§ Data provided:
[BEGIN]

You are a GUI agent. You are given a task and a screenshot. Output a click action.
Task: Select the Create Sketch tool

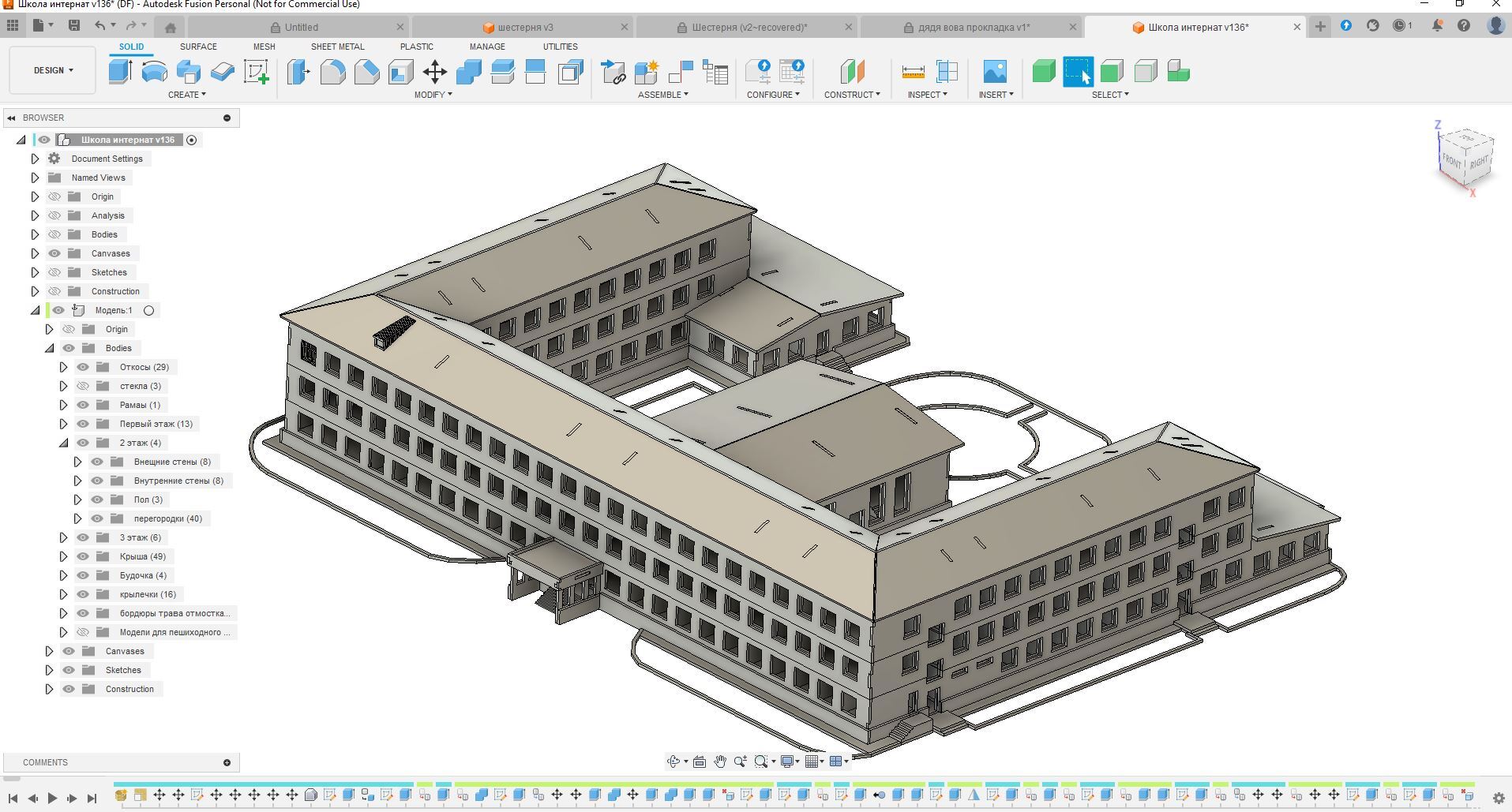tap(256, 72)
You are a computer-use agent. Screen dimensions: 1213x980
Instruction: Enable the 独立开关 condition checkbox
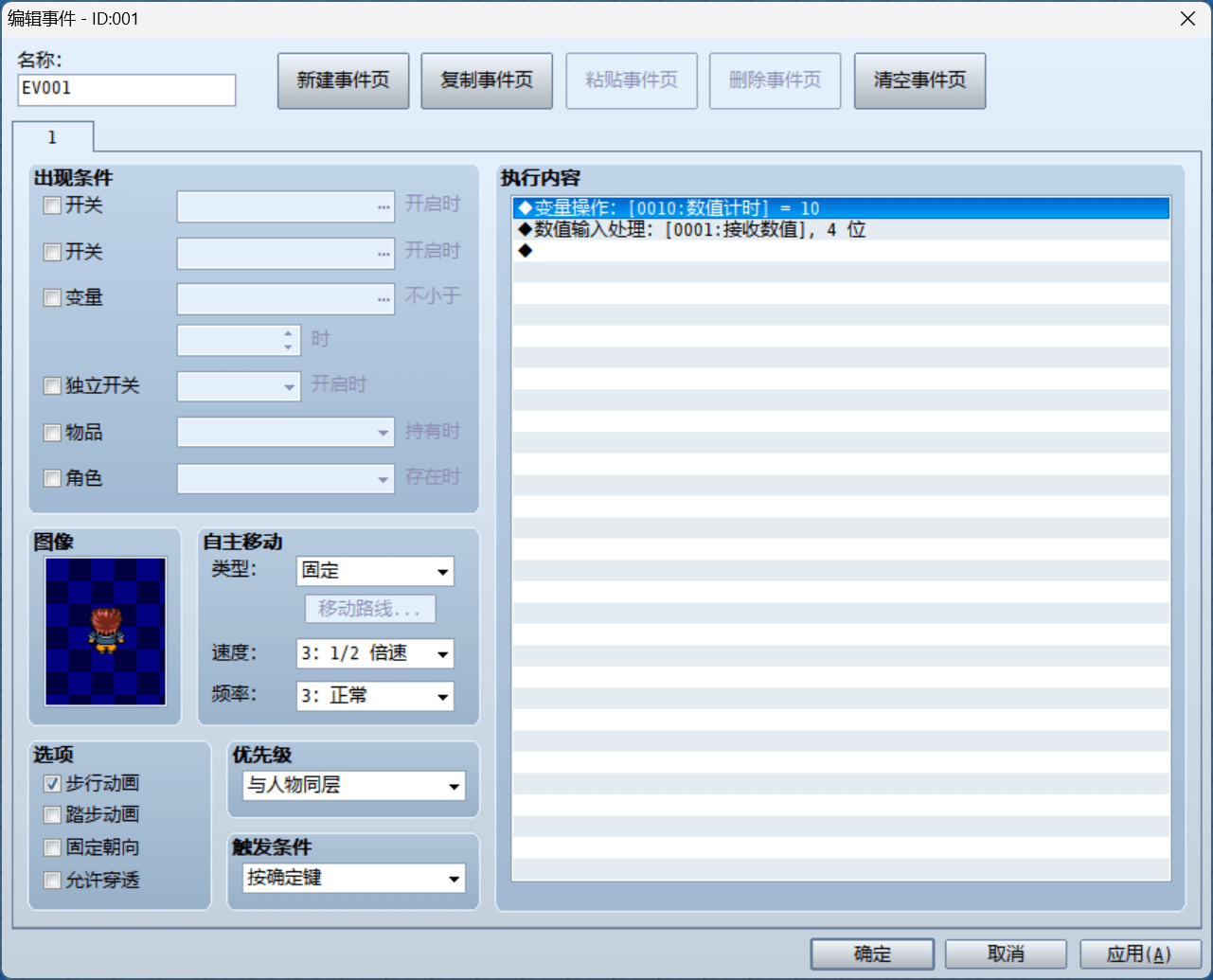[x=52, y=385]
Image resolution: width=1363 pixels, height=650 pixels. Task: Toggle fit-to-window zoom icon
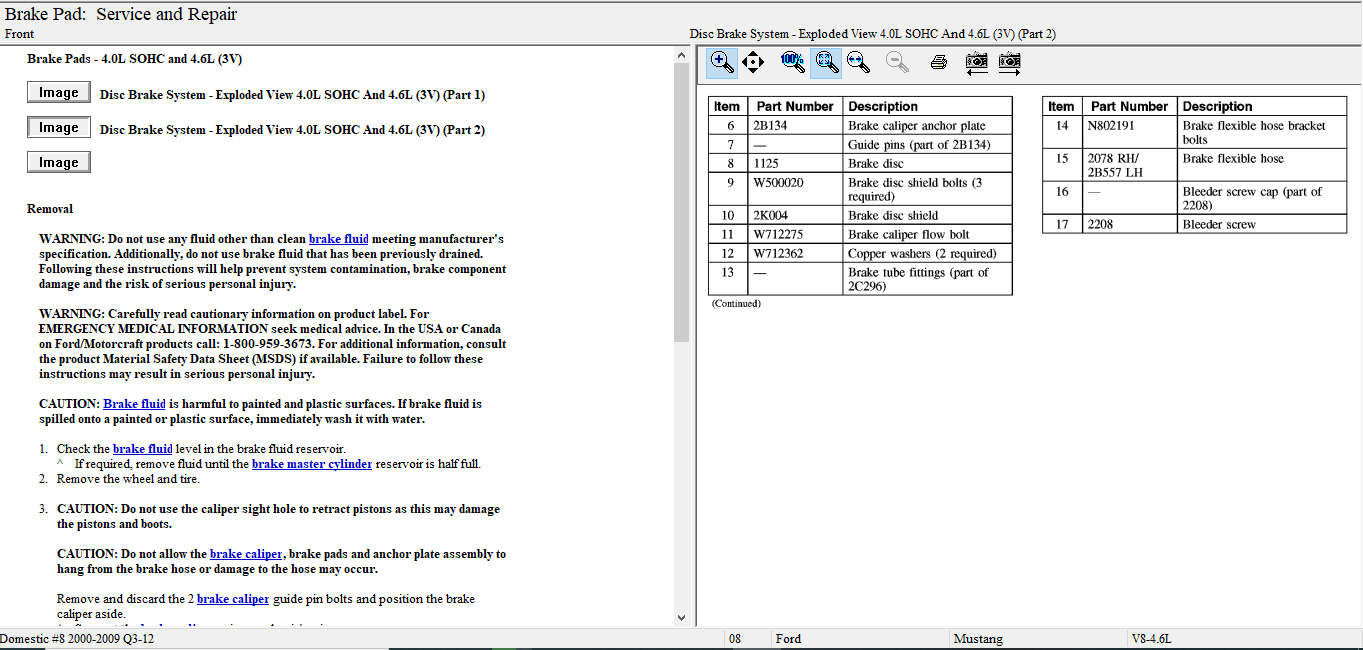click(825, 63)
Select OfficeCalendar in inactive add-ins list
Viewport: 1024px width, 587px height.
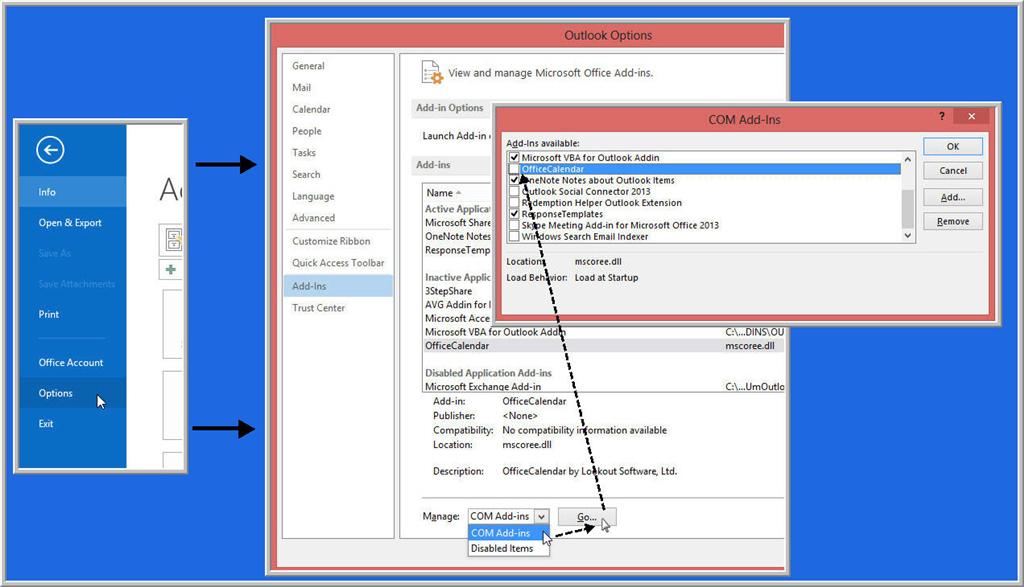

[END]

§ Written task:
Report each line of the records above that contains the word "Select". Case counts.

§ Exercise output:
Task: Select the Create Sketch tool
Select OfficeCalendar in inactive add-ins list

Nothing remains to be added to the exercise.